Перед выпиской из больницы Алтынова навестил Виктор Васильевич Селянкин. Иван Ильич относился к Виктору Васильевичу как отец к сыну, гордился, что никто иной, а он, Иван Ильич, приметил вовремя физрука средней школы Селянкина и настоял, чтобы тот стал партийным работником.
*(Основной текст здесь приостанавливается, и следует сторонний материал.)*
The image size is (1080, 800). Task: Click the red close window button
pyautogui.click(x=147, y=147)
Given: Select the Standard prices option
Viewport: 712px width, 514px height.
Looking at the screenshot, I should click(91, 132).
Могучий Селянкин лучился, весь вид его говорил: «Не понимаю, как в такую прекрасную пору можно лежать в больнице». И Алтынов подумал, что, верно, Виктор Васильевич никогда серьезно не болел, подумал и позавидовал его молодости и крепости; позднее выяснилось, что Селянкин сияет по понятной причине: он едет учиться в Высшую партийную школу, и, довольный, счастливый, не замечая, как с каждым словом мрачнеет Иван Ильич, говорил:

— Без образования ныне никак нельзя. Раньше мы к колхозникам девчонку с газетой пошлем, она, читарь эдакий, шпарит по написанному — и все довольны. Ныне ее не пошлешь — колхозники сами газеты читают, радио слушают, телевизор смотрят, станешь говорить о международном положении, а они с тобой в спор лезут.

Ивану Ильичу думалось, что монолог Селянкина — панихида по нему, Алтынову.

Алтынов мог, конечно, после войны окончить партийную школу. Мог, да не окончил. Так получилось. Работал честно, но когда доходило дело до посылки в школу, то обычно отсылали парня послабее и опытом и знаниями, потому что Алтынов был нужен.

Селянкин давай завидовать Ивану Ильичу: завел речь о малиновской стройке. Иван Ильич слышал, что стройку посетил начальник областного управления, что зашевелились веселей, но иного не ожидал: раз Низовцев поставил на своем, то все силы отдаст, а добьется.

А Селянкин повернул на другое:

— Мы до того работой увлечемся, что не только красоты не замечаем, но забываем места, где родились. Думаю встряхнуться, просто пожить детством, пожить без всяких тебе анализов и хлопот. Вот и съезжу на родину.

— Да, надо, — виновато согласился Алтынов.

Он и тут не был образцовым. Сколько лет подумывал съездить на родину, да все откладывал поездку — недосуг. А он — недосуг, будет всю жизнь, а чего откладывать — всей езды ста километров нет. Выпишется из больницы и поедет не в Кузьминское, а в свою деревеньку, глянет на нее — и назад. Это хорошо так, не раздумывая, сел и поехал.